_SELECTION:_
══════
The historical lesson is clear—for the dollar to remain dominant, the US must retain the deepest, most dynamic financial markets. DeFi today is already dollarized—when was the last time you saw, much less touched, a Euro-pegged stablecoin? The US should double down on its lead, now that DeFi is regulatorily stifled in Europe and China. Fortune favors the bold. Bold American regulators could advance the national interest by ensuring new digital fortunes are made in the US and denominated in dollars.

As I’ve written before in “Jerome, Son of Paul," in historical perspective Bitcoin looks like gold before 1979, while DeFi is closer to the software revolution of the 1990s. We can take that analogy further. The American tech industry rose to near-undisputed world dominance thanks to one of the few thoughtful laws passed by the US Congress in the postwar era—the 1996 Communications and Decency Act (CDA). Section 230 of the CDA created a regulatory “special economic zone” where internet platforms and forums would be exempt from the civil liability binding newspapers and traditional publishers. The rationale was that this exemption created a “Good Samaritan” dynamic where network platforms could moderate and even censor content without liability if libelous or harmful content slipped through. This arrangement allowed the network platforms to scale to immense scale and value.

A Section 230 for DeFi would have the following three components:

  • No Virtual Asset Service Provider (VASP) status for developers of decentralized protocols. Code is already protected as free speech, and decentralized protocols have no intermediaries providing exchange, custody, or transfer services; DeFi users transact directly with each other.
══════
_REQUIRED ACTIONS:_
1 – Which years or decades does the DeFi passage mention? List every one.
2 – Could you update the DeFi passage by reproducing everything from "A Section 230" down to "with each other.", with "developers" replaced by "builders"?
══════
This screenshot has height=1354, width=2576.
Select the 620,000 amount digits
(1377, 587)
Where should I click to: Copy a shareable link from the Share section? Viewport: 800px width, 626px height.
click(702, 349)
══════
_EXPECTED RESULTS:_
1 – 1979, the 1990s, 1996

2 –
A Section 230 for DeFi would have the following three components:

  • No Virtual Asset Service Provider (VASP) status for builders of decentralized protocols. Code is already protected as free speech, and decentralized protocols have no intermediaries providing exchange, custody, or transfer services; DeFi users transact directly with each other.